» Passage to read

::::::::::

Although many women have a hard time conceiving, some women actually struggle to stay pregnant. Roughly two out of every ten pregnancies end in miscarriage, but most women go on to have a successful pregnancy. Recurrent pregnancy loss is classified as two or three miscarriages in a row. When you suffer repeated losses, it can feel particularly devastating.
After three miscarriages, your OB-GYN may recommend that you see a reproductive endocrinologist for further testing. Various factors can contribute to recurrent pregnancy loss, including:
Though miscarriage can occur at any age, the odds increase after age 35. By age 40, over one-third of pregnancies end in miscarriage.
Issues such as scarring, abnormal shaping of the uterus and an incompetent cervix can lead to recurrent pregnancy loss. If your physician identifies a physical problem, surgery or other treatment may be recommended to increase your odds of maintaining a pregnancy.

::::::::::

» Data excerpts
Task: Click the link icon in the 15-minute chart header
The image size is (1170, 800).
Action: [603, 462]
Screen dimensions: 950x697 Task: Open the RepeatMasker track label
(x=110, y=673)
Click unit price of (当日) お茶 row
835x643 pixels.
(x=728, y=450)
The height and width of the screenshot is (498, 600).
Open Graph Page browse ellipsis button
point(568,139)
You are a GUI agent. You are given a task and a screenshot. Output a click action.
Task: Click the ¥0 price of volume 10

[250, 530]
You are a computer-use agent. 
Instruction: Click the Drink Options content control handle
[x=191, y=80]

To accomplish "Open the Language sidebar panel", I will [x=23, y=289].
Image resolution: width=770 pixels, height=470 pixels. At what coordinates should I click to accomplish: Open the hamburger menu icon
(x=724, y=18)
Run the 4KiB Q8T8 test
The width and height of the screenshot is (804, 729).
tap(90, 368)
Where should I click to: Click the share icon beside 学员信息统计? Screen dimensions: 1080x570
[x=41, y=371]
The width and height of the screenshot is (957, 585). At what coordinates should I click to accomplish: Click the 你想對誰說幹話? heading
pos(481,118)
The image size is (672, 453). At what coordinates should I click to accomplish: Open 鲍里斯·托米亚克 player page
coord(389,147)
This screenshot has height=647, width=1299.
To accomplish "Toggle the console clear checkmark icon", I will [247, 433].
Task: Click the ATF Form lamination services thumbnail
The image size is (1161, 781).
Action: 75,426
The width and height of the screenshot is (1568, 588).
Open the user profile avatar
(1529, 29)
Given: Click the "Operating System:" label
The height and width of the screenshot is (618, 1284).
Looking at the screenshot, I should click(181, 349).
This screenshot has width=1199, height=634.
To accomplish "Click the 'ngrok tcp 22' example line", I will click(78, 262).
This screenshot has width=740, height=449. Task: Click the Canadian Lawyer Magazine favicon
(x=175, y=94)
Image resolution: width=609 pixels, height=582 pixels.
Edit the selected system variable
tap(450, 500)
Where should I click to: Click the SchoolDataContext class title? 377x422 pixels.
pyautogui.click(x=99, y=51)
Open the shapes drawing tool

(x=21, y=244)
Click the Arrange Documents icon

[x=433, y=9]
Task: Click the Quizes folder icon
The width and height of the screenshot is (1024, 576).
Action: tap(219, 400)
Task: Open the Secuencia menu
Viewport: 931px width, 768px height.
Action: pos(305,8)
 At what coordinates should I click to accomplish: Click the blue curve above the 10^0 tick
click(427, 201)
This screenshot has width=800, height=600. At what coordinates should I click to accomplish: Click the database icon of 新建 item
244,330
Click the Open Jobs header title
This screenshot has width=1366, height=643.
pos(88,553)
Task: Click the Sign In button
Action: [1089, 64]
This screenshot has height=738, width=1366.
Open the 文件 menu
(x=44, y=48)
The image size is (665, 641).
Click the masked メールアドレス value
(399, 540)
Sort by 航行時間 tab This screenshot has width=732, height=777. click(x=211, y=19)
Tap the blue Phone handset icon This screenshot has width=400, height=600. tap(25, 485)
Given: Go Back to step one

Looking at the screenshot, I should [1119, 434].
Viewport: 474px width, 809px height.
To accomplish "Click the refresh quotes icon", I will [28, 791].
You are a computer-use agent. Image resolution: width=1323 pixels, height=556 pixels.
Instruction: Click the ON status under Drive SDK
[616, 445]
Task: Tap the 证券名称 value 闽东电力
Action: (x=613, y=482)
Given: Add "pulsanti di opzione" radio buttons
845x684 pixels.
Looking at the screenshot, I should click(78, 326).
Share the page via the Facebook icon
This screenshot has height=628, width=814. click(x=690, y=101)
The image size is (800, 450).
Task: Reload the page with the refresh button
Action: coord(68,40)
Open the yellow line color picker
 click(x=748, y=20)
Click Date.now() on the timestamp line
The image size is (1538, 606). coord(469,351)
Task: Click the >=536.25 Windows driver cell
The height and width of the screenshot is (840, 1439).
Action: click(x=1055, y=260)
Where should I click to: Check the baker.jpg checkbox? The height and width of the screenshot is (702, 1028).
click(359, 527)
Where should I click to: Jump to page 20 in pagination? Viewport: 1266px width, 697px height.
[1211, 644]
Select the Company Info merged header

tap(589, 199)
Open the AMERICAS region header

::::::::::

» What you have to do
List each physical issue that the text on recurrent pregnancy loss says can lead to recurrent pregnancy loss. The records play no part in this work.

» Written response
- Scarring
- Abnormal shaping of the uterus
- An incompetent cervix